Video Doorphones Move Beyond Access Control
Video doorphones, or video intercoms, have evolved from mere entry management systems into into multifunctional devices that support network connectivity and home automation features. Video doorphones for smart home serve as the core of a smart home, integrating security, communication and home automation features. Video door phone systems generally comprises control monitors and and door stations with built-in megapixel cameras. Popular features consist of inter-building and remote communication, access control and guest monitoring.
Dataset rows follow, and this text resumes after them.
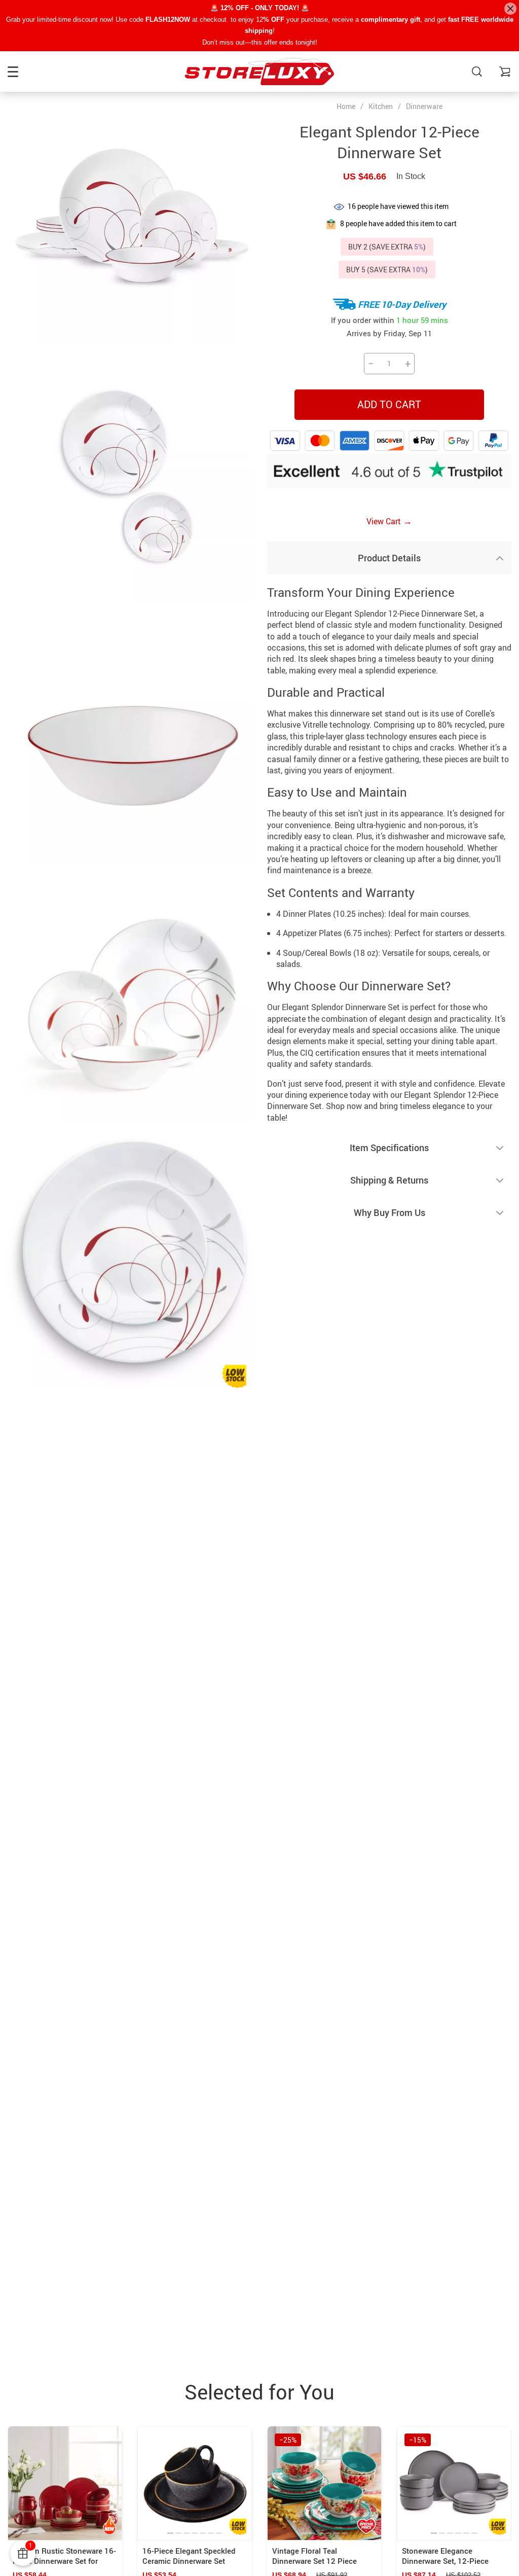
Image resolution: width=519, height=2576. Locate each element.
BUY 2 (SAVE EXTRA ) (387, 247)
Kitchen (380, 106)
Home (346, 106)
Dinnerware (424, 106)
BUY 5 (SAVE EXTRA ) (387, 269)
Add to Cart (389, 404)
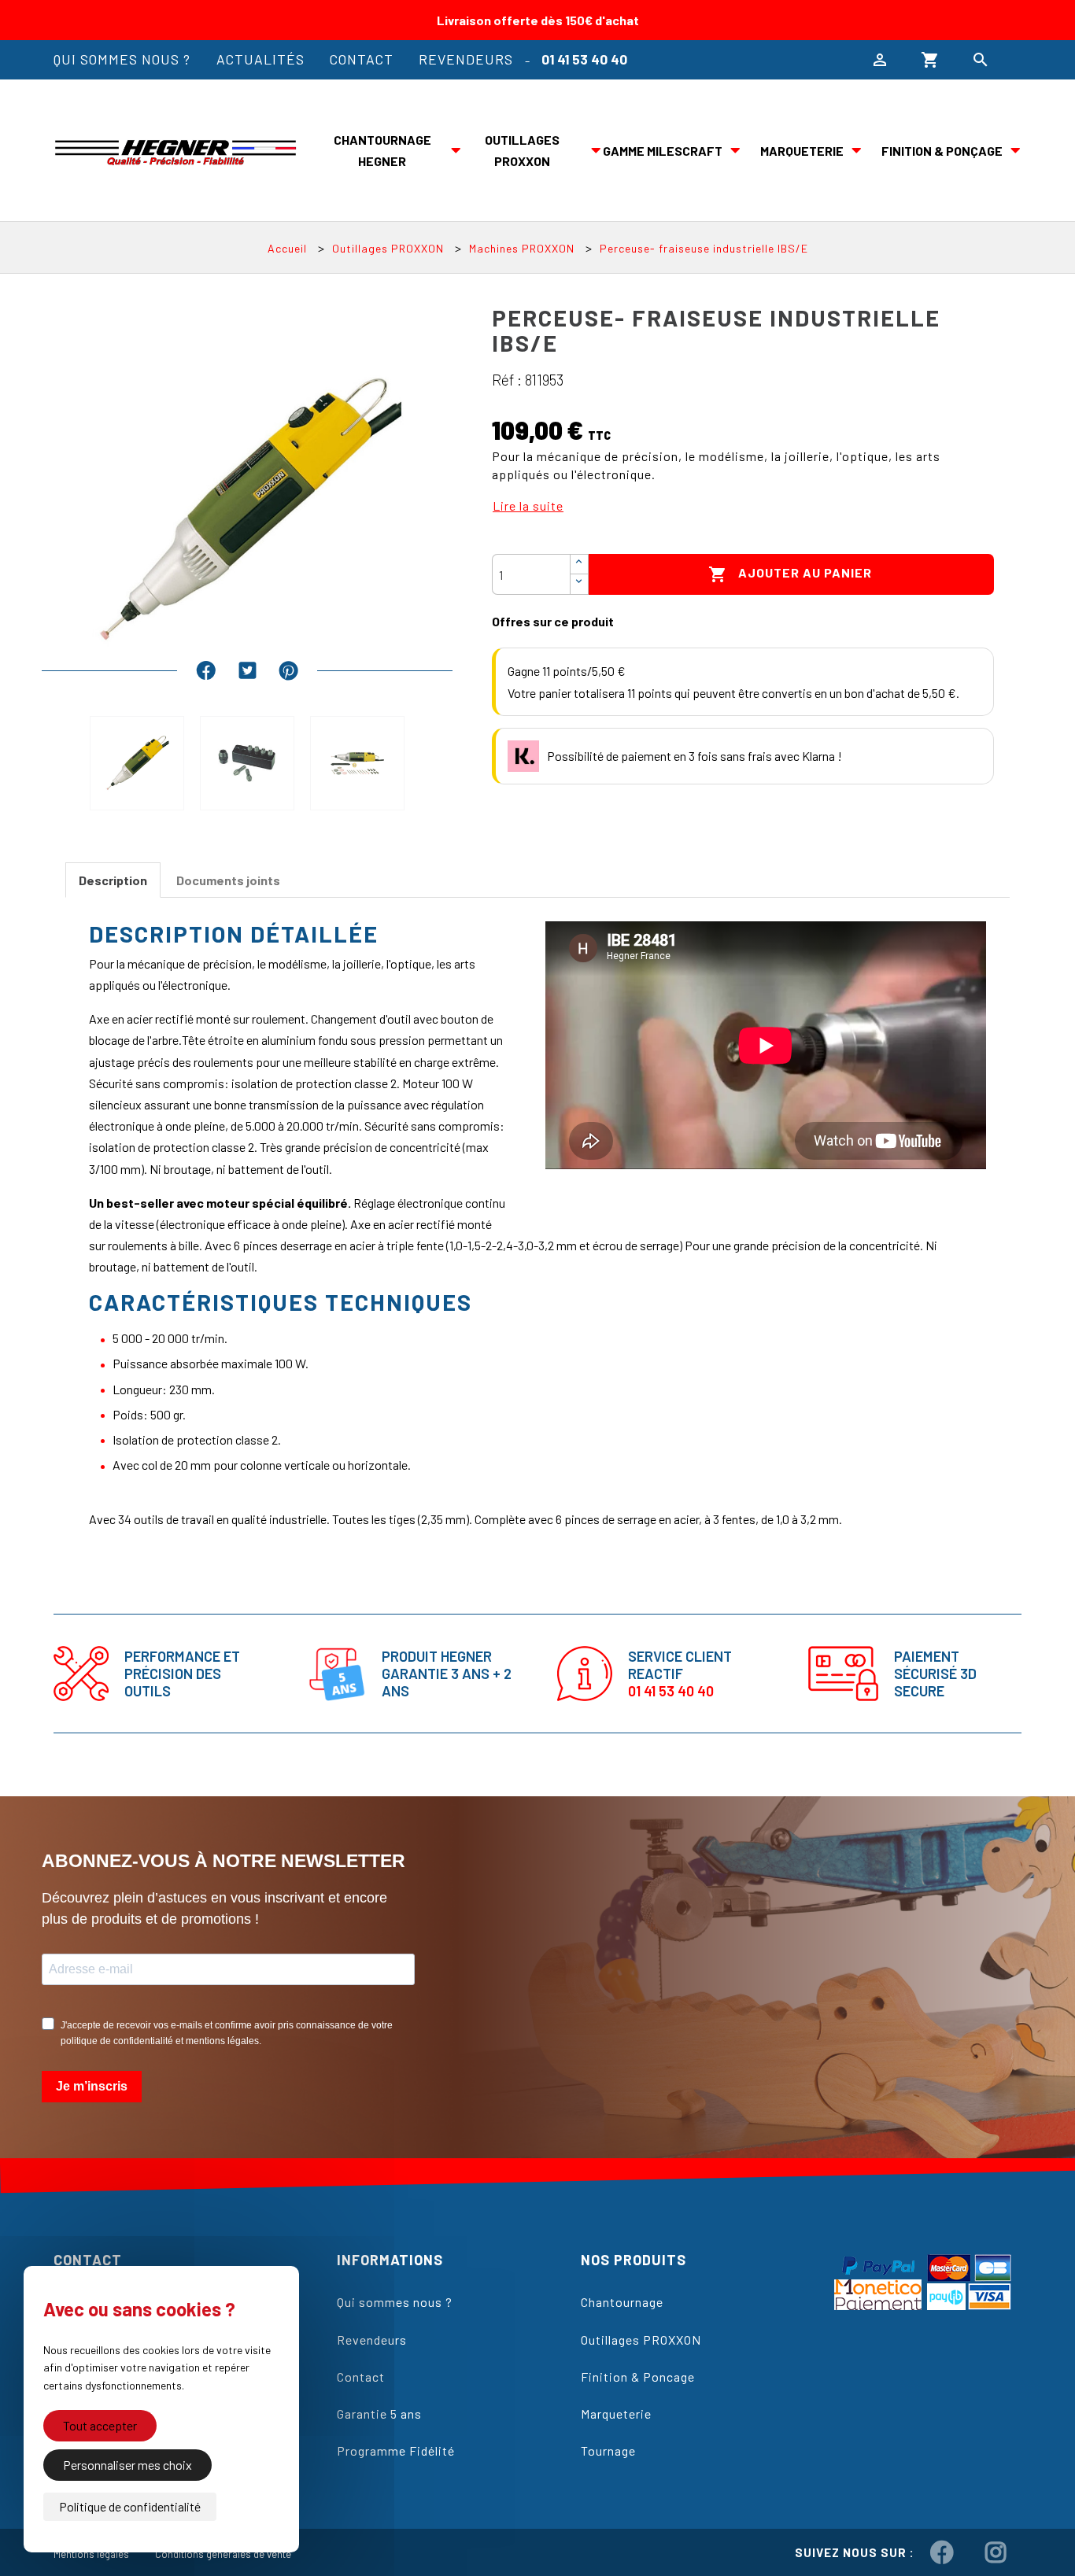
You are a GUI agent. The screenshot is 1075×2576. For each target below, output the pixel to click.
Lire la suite (528, 505)
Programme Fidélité (396, 2450)
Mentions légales (91, 2554)
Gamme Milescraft (662, 150)
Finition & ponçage (942, 150)
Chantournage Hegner (382, 150)
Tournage (608, 2450)
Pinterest (288, 670)
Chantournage (622, 2301)
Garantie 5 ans (379, 2413)
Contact (361, 59)
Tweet (247, 670)
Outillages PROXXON (522, 150)
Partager (206, 670)
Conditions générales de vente (223, 2554)
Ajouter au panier (790, 574)
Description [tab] (113, 880)
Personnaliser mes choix (127, 2464)
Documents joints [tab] (228, 880)
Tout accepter (100, 2425)
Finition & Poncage (638, 2376)
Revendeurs (466, 59)
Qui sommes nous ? (122, 59)
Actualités (260, 59)
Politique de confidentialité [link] (130, 2506)
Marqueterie (802, 150)
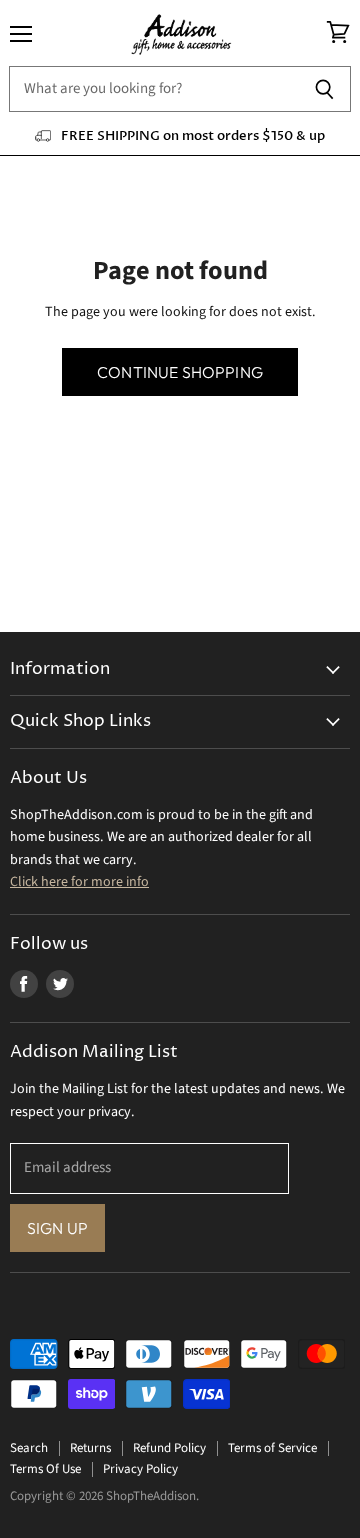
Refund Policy (169, 1448)
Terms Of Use (45, 1469)
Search (29, 1448)
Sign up (57, 1228)
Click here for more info (79, 882)
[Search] (324, 89)
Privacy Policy (140, 1469)
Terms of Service (272, 1448)
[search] (153, 89)
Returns (90, 1448)
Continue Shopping (180, 372)
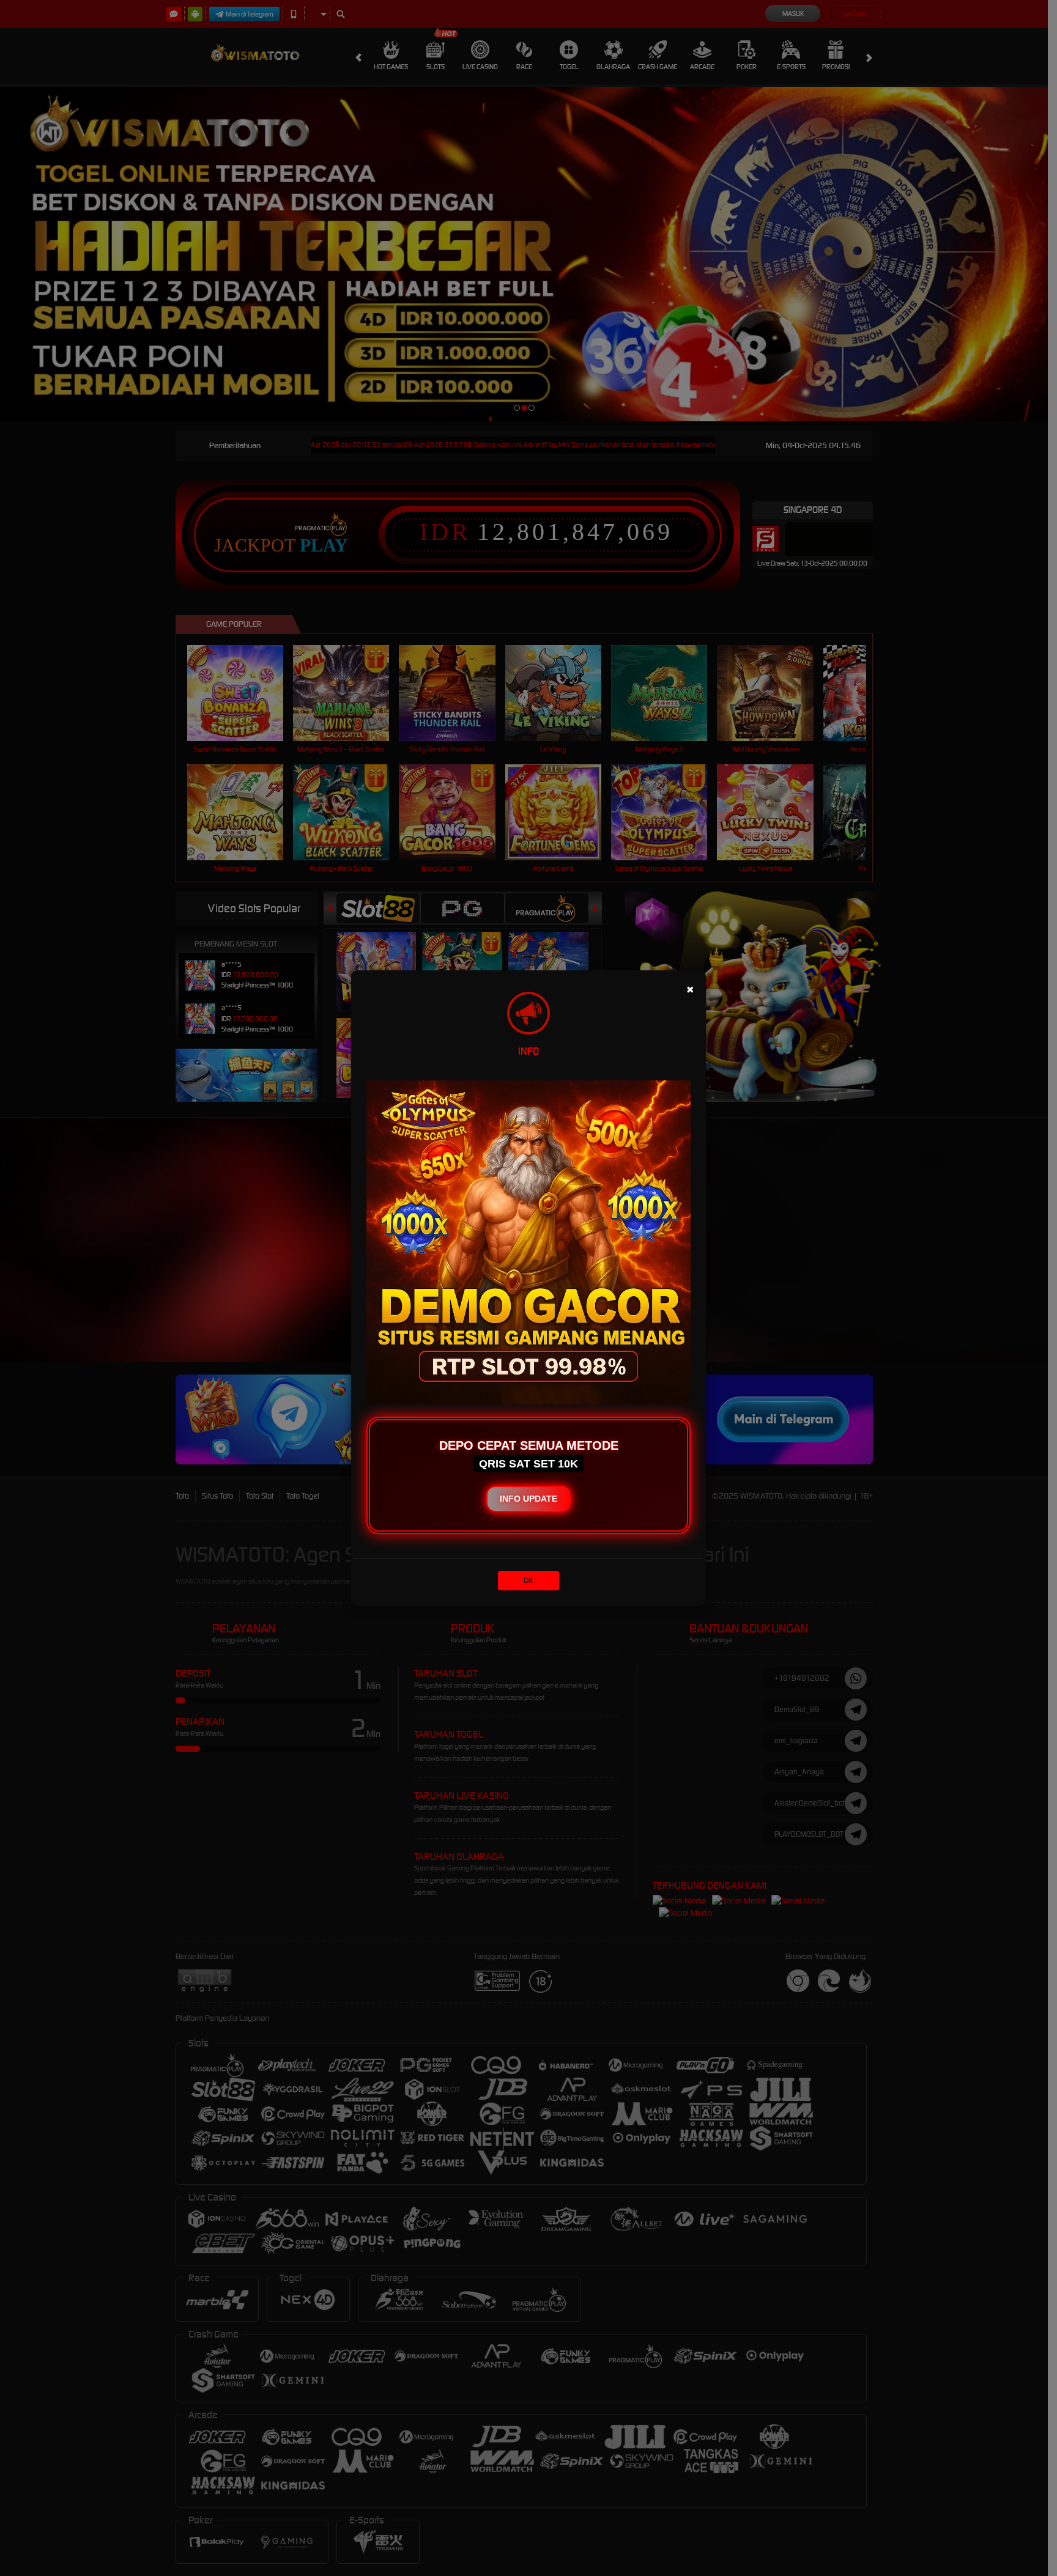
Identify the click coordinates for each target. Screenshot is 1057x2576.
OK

However, manufacturers have a hard time differentiating their products from those of competitors because the industrial design needs to be conservative to be compatible with many types of decor and cannot follow design trends because product life is often tens of years. New features are also difficult to introduce because the system needs to be reliable. According to Amroad, “when functions are very similar, establishing a positive emotional connection with users is the key. Hence, design and quality are an important driver to differentiate a brand from another. Making durable products, from the aesthetical and material point of view, is essential. “Deployment is another big differentiation factor. Right now, installing these products is difficult, time-consuming, expensive. It is a task that can be completed only by highly trained technicians. However, in the next few months well designed systems will allow for quick and reliable installations in a matter of minutes, resulting in lower prices for clients and more efficient maintenance.”